For Schultz, that was too much. Coil was arrested for disorderly conduct. "His demeanor and his voice were such that I had no other option," the officer says. "His actions were not appropriate for a library."

While restricting free speech in a library may seem a contradiction, Dotterer says that's not the issue. "If you come into a public space and scream and intimidate others, I have no recourse but to get the police involved," he says. "Many people were afraid and didn't know what he was going to do. This was never about the First Amendment. This was about the safety of my patrons and staff."

On June 15, Cuyahoga Falls Judge Kim Hoover agreed. "This has little to do with expressing his political views and more to do with venting his anger," the judge ruled. Coil has yet to be sentenced.

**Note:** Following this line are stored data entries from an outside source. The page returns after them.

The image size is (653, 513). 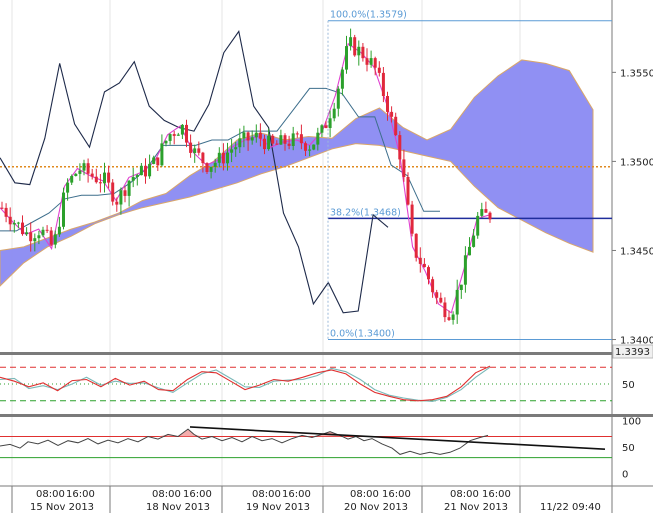 What do you see at coordinates (368, 16) in the screenshot?
I see `fib-level-label: 100.0%(1.3579)` at bounding box center [368, 16].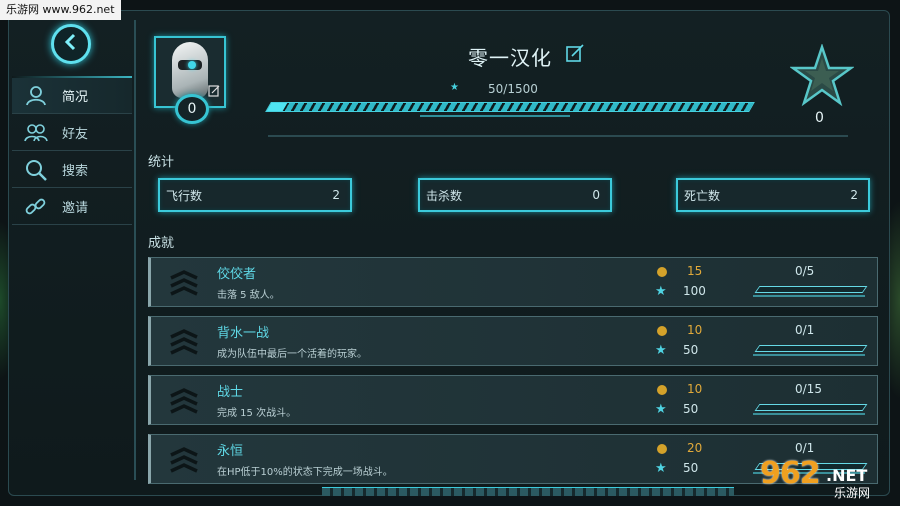  What do you see at coordinates (76, 172) in the screenshot?
I see `sidebar-item-label: 搜索` at bounding box center [76, 172].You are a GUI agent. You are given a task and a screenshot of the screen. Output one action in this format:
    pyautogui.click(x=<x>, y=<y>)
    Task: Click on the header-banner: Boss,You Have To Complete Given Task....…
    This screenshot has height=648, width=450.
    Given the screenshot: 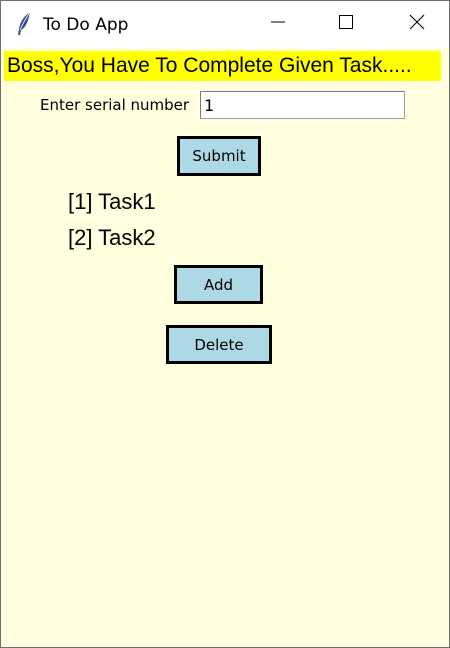 What is the action you would take?
    pyautogui.click(x=222, y=66)
     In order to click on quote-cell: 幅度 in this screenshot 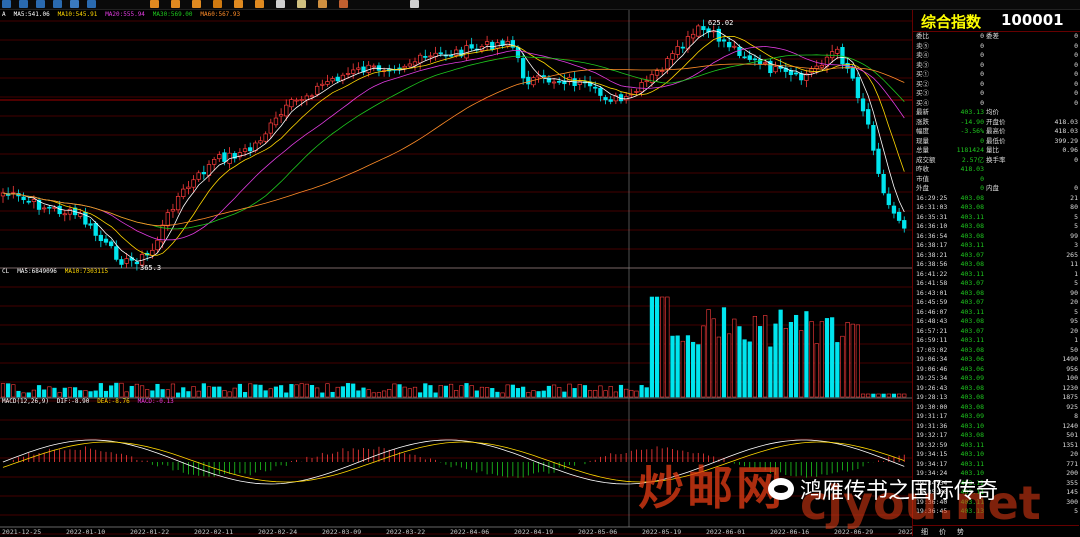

As he sits in a diner next to his son Josh, now a teenager, Coil makes it clear he'll appeal. Josh proudly notes that people worldwide have been sending Dad money to fight the case, including a $350 check from England.

"They tried to portray me as a left-wing extremist," Coil says. "But I'm just a Christian, trying to stop young men from coming back in a box or becoming as emotionally damaged as I was. I want to prevent someone from having to see horrors that they'll never recover from. It's my duty."